While last year’s Kirby’s Epic Yarn was a nice, relaxing title for the Kirby franchise, it’s been 11 years since The Crystal Shards, which was the last proper console entry featuring Kirby’s signature copy powers and abilities. We’ve had several handheld iterations, ranging from great to average, but Kirby’s been long overdue for a new, grand adventure. Return to Dream Land is a spectacular, well, return to Nintendo’s home consoles, building up on its entire series legacy for what’s arguably the best game in the series. Welcome back, Kirby.
Return to Dream Land is best described as the lovechild of Kirby Super Star and Kirby’s Adventure, along with the always-fun addition of four-player co-op. Players can stroll through Dream Land as a team of four Kirbys, or as a Kirby and popular characters Meta Knight, King Dedede and Waddle Dee. Each character is stuck with one particular power, but their moveset is much more fleshed out as a result, so they remain fun to play as. The game is still perfectly playable in single-player, however, and it seems to be the mode of choice, as playing with multiple characters seems to trivialize what little challenge the game’s normal mode already has.
While it’s natural for a Kirby game to not have challenge as one of its selling points, Return to Dream Land is likely the hardest game in the series (though that’s not saying much). There is some great level and enemy design at work here, along with the ingenious black-and-white segments in certain levels, which force players to use Kirby’s most underrated and oft-forgotten basic ability to suck in objects and blow them out as stars. In addition, an Extra mode gives players a second run with half HP and beefed-up boss fights, providing some of the most intense encounters in the series. Then, though, there’s co-op. While most of the bosses require some degree of skill when playing alone, multiple players can and will often trivialize even the hardest of boss fights. Not that it really matters, when the overall package continues being a blast.

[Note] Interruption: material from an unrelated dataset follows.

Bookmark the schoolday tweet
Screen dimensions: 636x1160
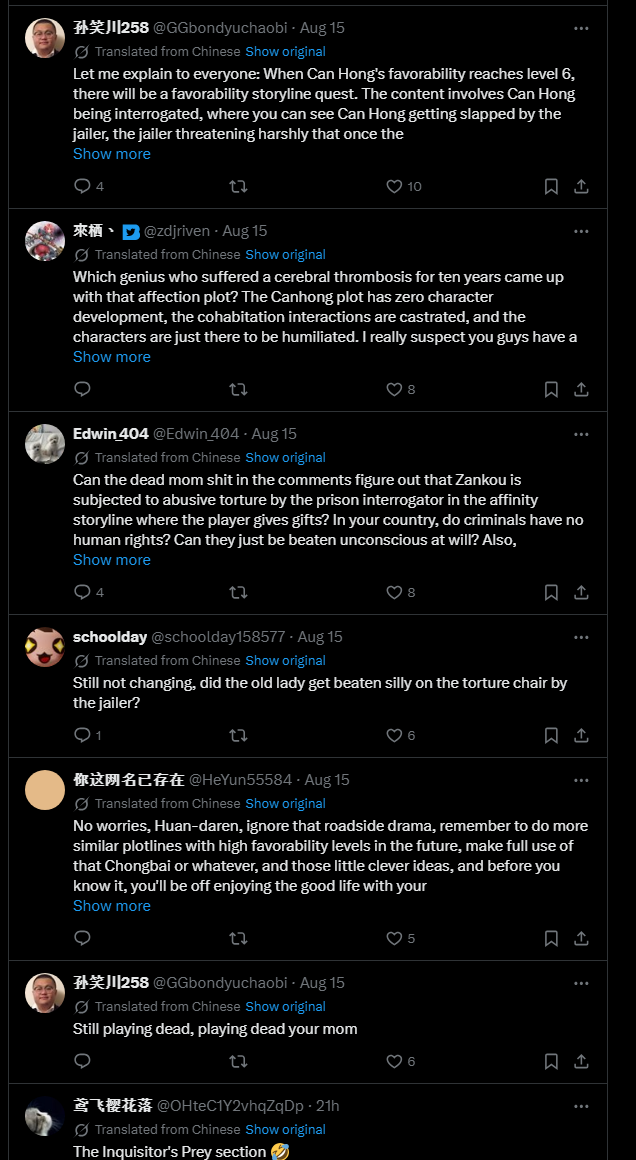point(551,735)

HAL Laboratory made it easy for new players to join and leave a game in progress. New Wii remotes, even ones not connected to the system, can be easily added or removed via an in-game tab on the menu. Players can drop in and out of the game in less than a second, just by holding down the (–) button, easily allowing players 2-4 to change characters as many as times as they want. This should have been a common feature in Nintendo’s co-op centric games since day one, but it’s nice that they’ve finally implemented something to reduce the tedium of syncing controllers to another person’s console.
We could go on all day about how good Kirby’s Return to Dream Land is. Tons of content, accessibility to casual and hardcore players, a great soundtrack, tons of fanservice, charming graphics… the game has it all. Return is clearly the culmination of 11 years of effort. We just hope it doesn’t take the same amount of time for the next main Kirby game to release.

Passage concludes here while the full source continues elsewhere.